__SOURCE__.
_ _ _ _ _ _ _

Unpacking Options
Values: A Case Study in Language Design
Language design happens at many levels of granularity. This post is an
example of a fine-grained example.
I mentioned KernelF before.
It is a functional language whose purpose is to be embedded into DSLs,
according to the third pattern described in the previous post. KernelF has option types. This post is about
the design of the syntax used to unpack options.
Option Types
Option types are used to
handle null values in a type-safe way. The constant maybe in the
code below can either be an actual number value, or nothing, represented by none, depending on
the value of aBool. The if expression
then produces either none or 42. This is why
the constant is typed as an option<number> instead of just number.
val maybe : option<number> = if aBool then
42 else none
Most operators, as well as
many dot operations, are overloaded to also work with option<T> if they
are defined for T. If one of the arguments is none, then the
whole expression evaluates to none. In this sense, a none value
“bubbles” up. Note that the type system represents this; the + operator
and the length call in the example below are also option
types!
val nothing : option<number>
= none
val something : option<number> = 10
val noText : option<string>
= noneassert nothing + 10 equals
none
assert something + 10 equals 20
assert noText.length equals
none
The language design issue we
address in this post is: how do you extract a value of type T from an option<T> after
testing that it actually contains a Tinstead of a none.
The Starting Point
We started with a first-class
concept with some, plus an expression val that
would provide access to the optioned value if it is not none. Having a
first-class concept makes analyses simple to build, because it is simple to
recognise a check for some because the language
concept directly expresses it.
fun f(x: option<number>) = with some x
=> val none 10
The example above returns the
value inside the option, and 10 if the option contains a none. We also
experimented with dot expressions to access the optioned value:
fun f(x: option<number>) = with some x
=> x.val none 10
This second version would not
work for complex expression such as function calls, since repeating the complex
expression before the dot is syntactically ugly and leads to errors if the
called function has side effects. We decided on the first alternative.
Naming
However, this alternative
will result in a problem if several with someexpressions are nested
because val would be ambiguous. The name of the expression used to refer to
the value must be changeable. One solution would be to define a value
explicitly:
fun f(x: number, y: number) = {
val xval = with some
maybe(x) => val none 10
with some maybe(y) => val
+ xval none 20
}
However, this is too verbose.

_ _ _ _ _ _ _

__DATASET EXCERPTS__.
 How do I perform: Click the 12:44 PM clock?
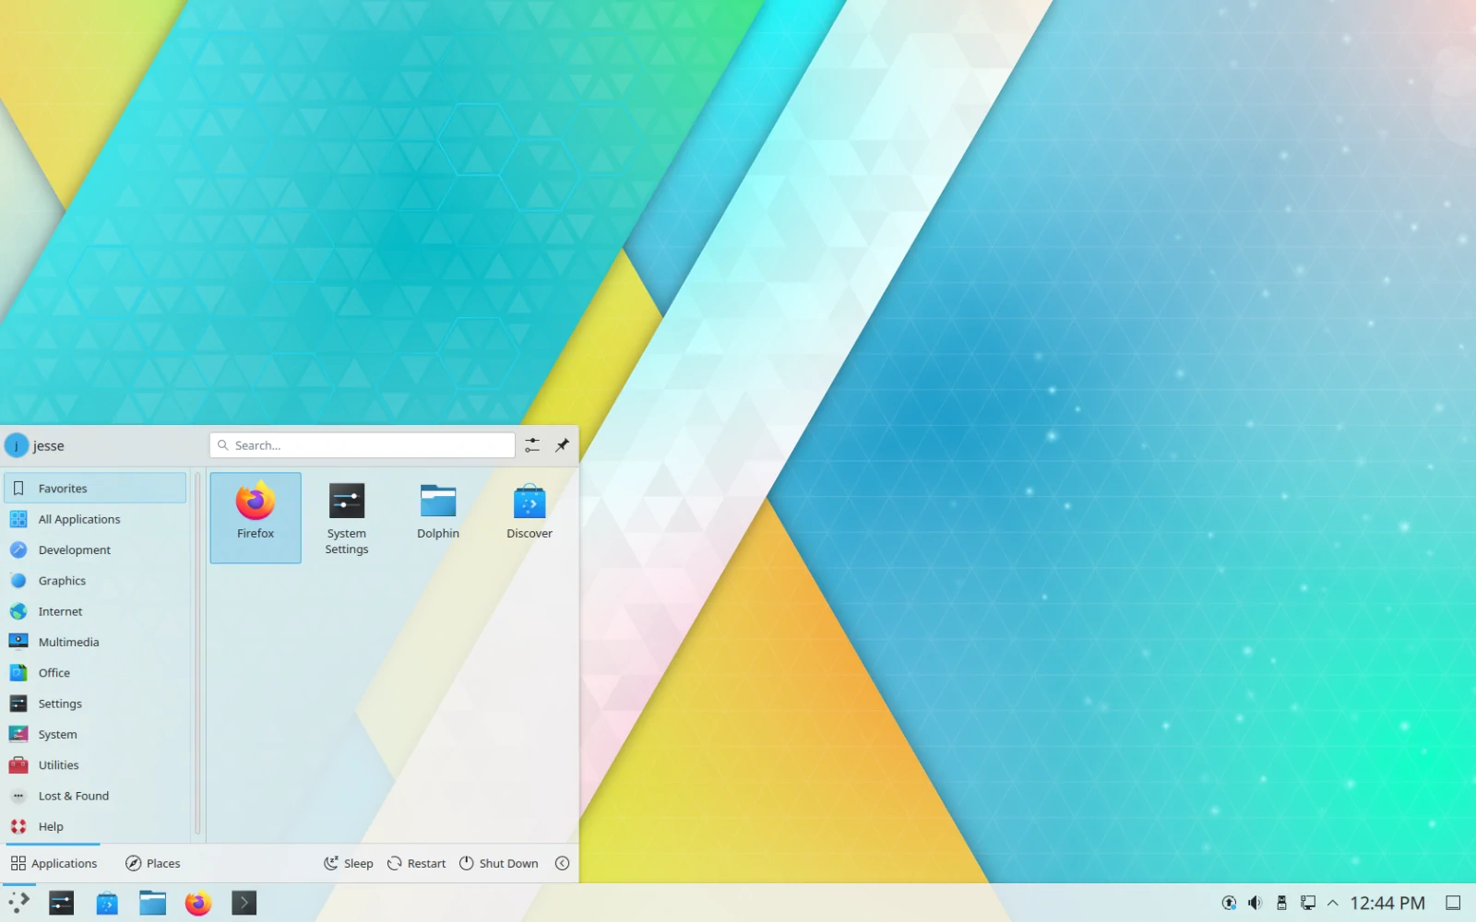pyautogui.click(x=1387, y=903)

_ _ _ _ _ _ _

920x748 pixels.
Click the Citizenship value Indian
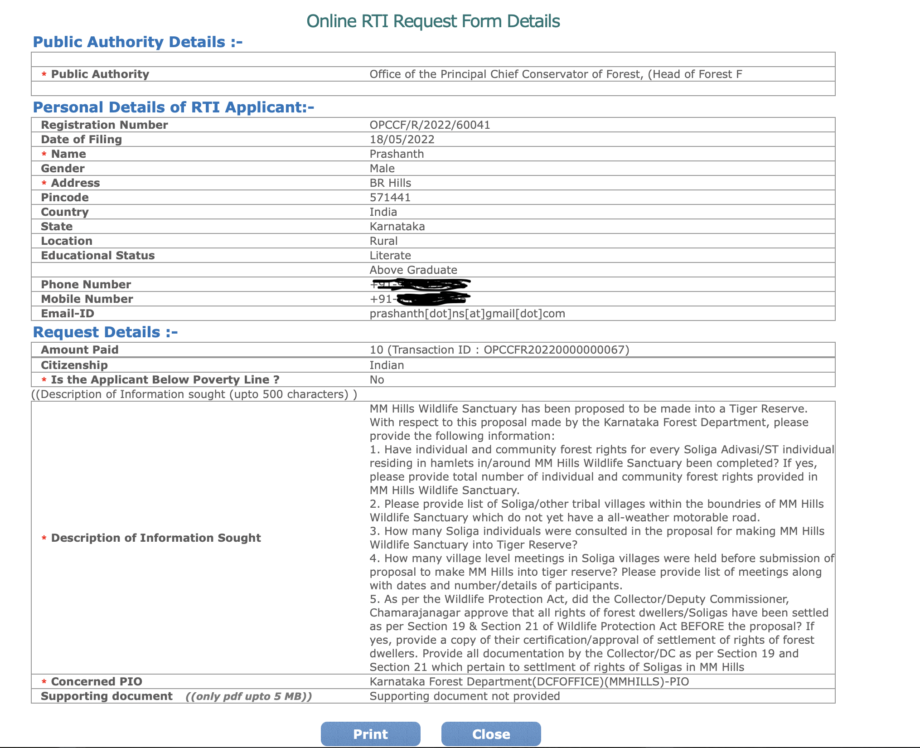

_ _ _ _ _ _ _

__WHAT YOU NEED TO DO__.
a. In the post on unpacking option values, write out the passage from "I mentioned KernelF" up to and including "to unpack options.".
b. According to the post on unpacking option values, which of the two tested alternatives for accessing the optioned value did the designers choose?

__EXERCISE SOLUTIONS__.
a.
I mentioned KernelF before.
It is a functional language whose purpose is to be embedded into DSLs,
according to the third pattern described in the previous post. KernelF has option types. This post is about
the design of the syntax used to unpack options.

b. They chose the first alternative, the with some expression with a separate val expression, rather than the dot expression.